For those of you who are not familiar with the poem, If is a dialogue from a man to his son, in which he expresses the complexities of the world he shall grow up in, and how he should react to them. Kipling, in this poem, hints at the impossibility of perfection, but does not allow that to be used as an excuse for lack of effort.

I’m writing about this poem today because it is only recently that I have realised a lesson it teaches. There are certain lines that stick in my head more than others… One such line came to mind when I was preparing to sit my driving test last month: “If you can meet with Triumph and Disaster / And treat those two imposters just the same” 

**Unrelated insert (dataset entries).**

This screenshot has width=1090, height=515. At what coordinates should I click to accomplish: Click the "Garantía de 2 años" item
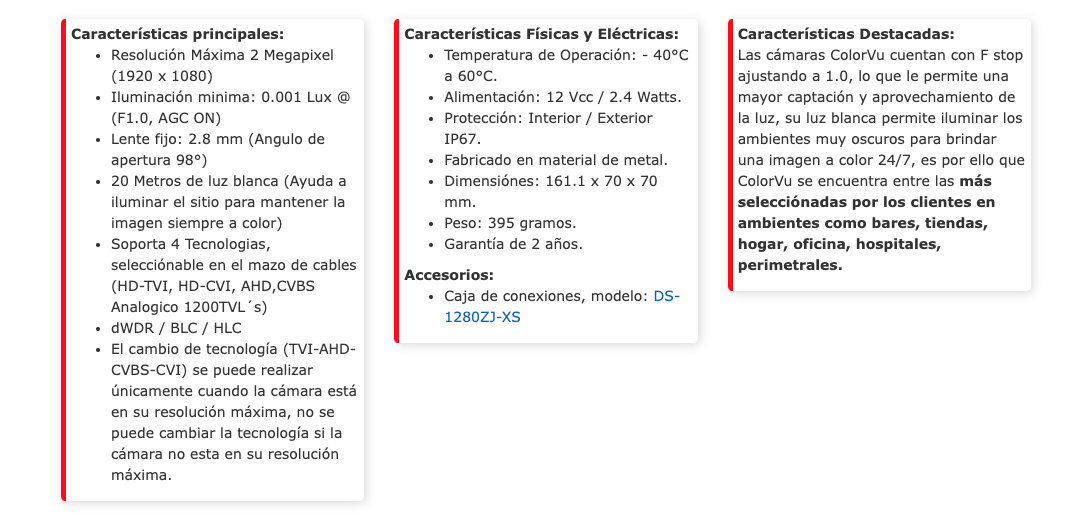513,244
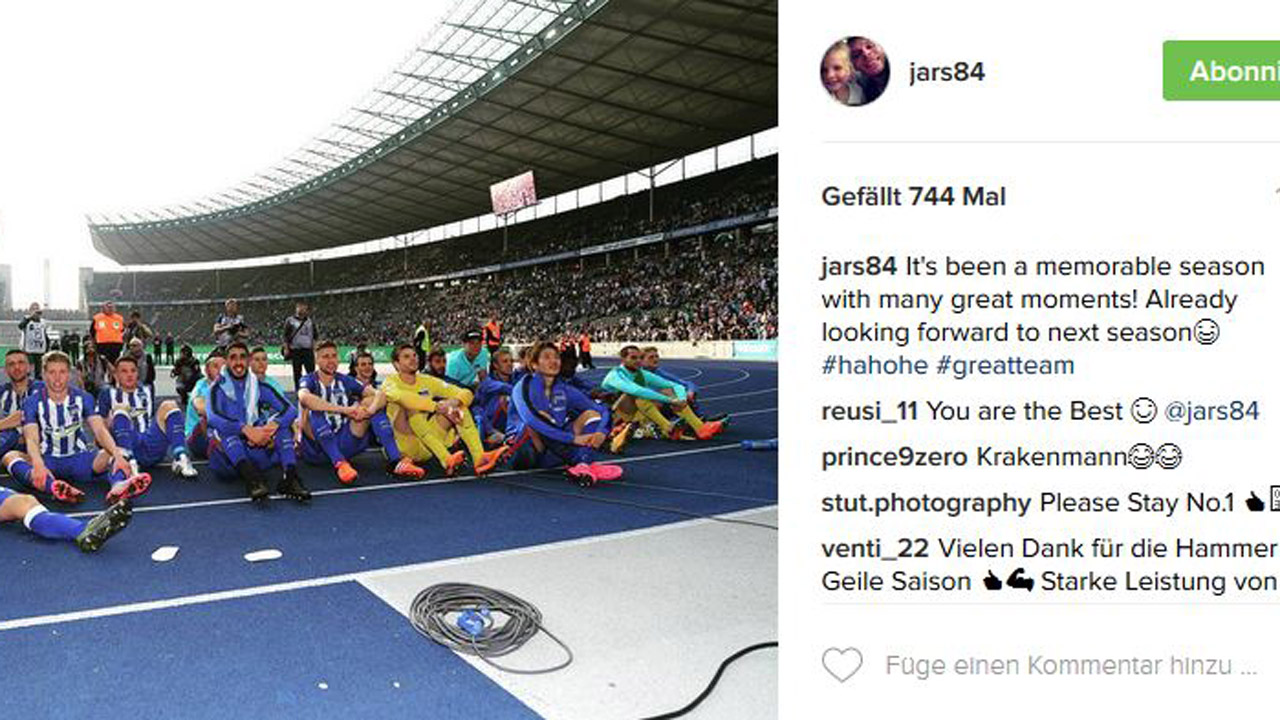This screenshot has height=720, width=1280.
Task: Click jars84 username in the caption
Action: pos(859,267)
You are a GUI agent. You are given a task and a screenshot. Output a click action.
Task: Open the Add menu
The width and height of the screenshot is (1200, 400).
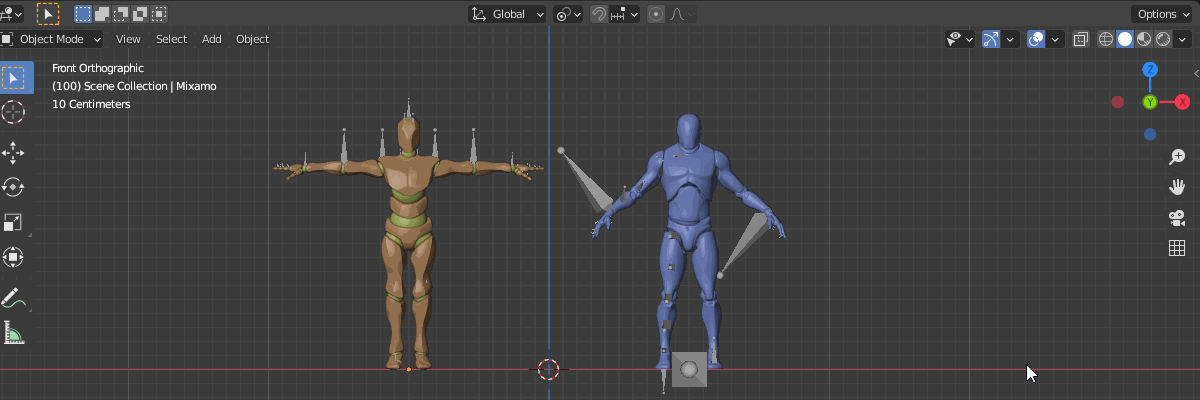coord(211,39)
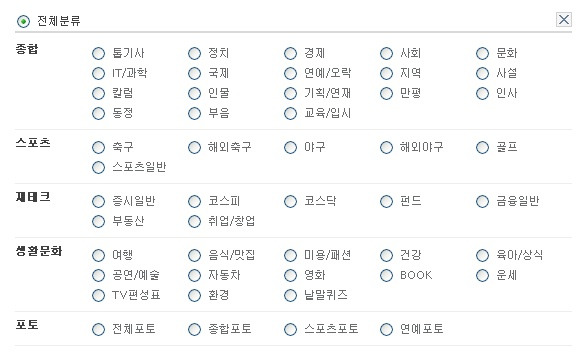
Task: Choose the BOOK category
Action: pos(386,276)
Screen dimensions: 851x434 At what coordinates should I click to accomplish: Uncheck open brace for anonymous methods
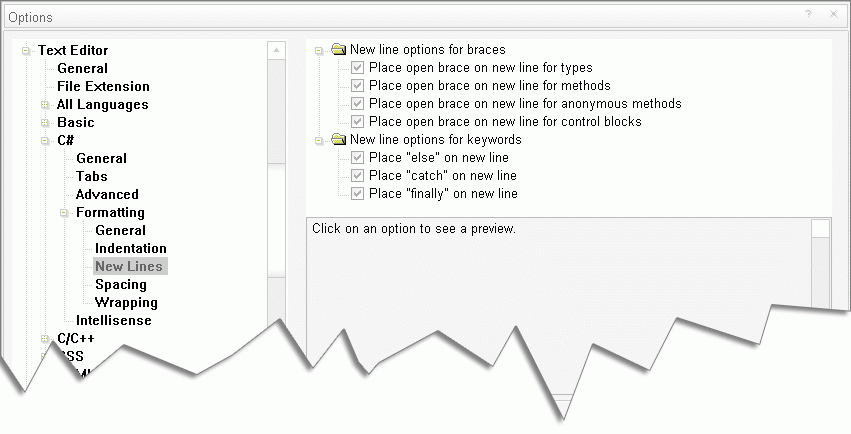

This line jumped out at me for obvious reasons. I thought I had cracked it, the fear of failure that was holding me back. Unfortunately, as you may well know from an earlier post, I failed that driving test. Upon re-reading the poem, I understood a fresh perspective of it, a new lesson that I had to learn.


A happy, successful life is found by those who are patient. The poem is fairly lengthy, and as you may have noticed if you looked at the punctuation, it is, in fact, only one sentence long. It is only once his father has reached the last stanza of this unattainable list, does the son learn his fate.

Success doesn’t always come first time. Sometimes we have to try things over and over and over again, until we crack them, but we will. Failing is not an excuse for a lack of effort and giving in.

We are all in such a rush for instant gratification and reward. Perhaps it’s partly because of the world we live in these day, but we all want things now. Not tomorrow. Nor the day after and nor the day after that either. (I’m still guilty myself. I ordered something online recently, and was shocked to see that the estimated delivery date was two weeks away!)

We have lost the art of being patient, instead lamenting that which you do not hold, be grateful for that which you do.

I urge you to take a step back, and breathe. Things will go wrong in life. Nothing will ever go exactly to plan and there will always be things that cause us stress. But that’s ok. And yes I really do mean that. You’re not the only one.

Have a little patience, learn from our mistakes, and try again.

If… by Rudyard Kipling

IF you can keep your head when all about you
Are losing theirs and blaming it on you,
If you can trust yourself when all men doubt you,
But make allowance for their doubting too;
If you can wait and not be tired by waiting,
Or being lied about, don’t deal in lies,
Or being hated, don’t give way to hating,
And yet don’t look too good, nor talk too wise:

If you can dream – and not make dreams your master;
If you can think – and not make thoughts your aim;
If you can meet with Triumph and Disaster
And treat those two impostors just the same;
If you can bear to hear the truth you’ve spoken
Twisted by knaves to make a trap for fools,
Or watch the things you gave your life to, broken,
And stoop and build ’em up with worn-out tools:

If you can make one heap of all your winnings
And risk it on one turn of pitch-and-toss,
And lose, and start again at your beginnings
And never breathe a word about your loss;
If you can force your heart and nerve and sinew
To serve your turn long after they are gone,
And so hold on when there is nothing in you
Except the Will which says to them: ‘Hold on!’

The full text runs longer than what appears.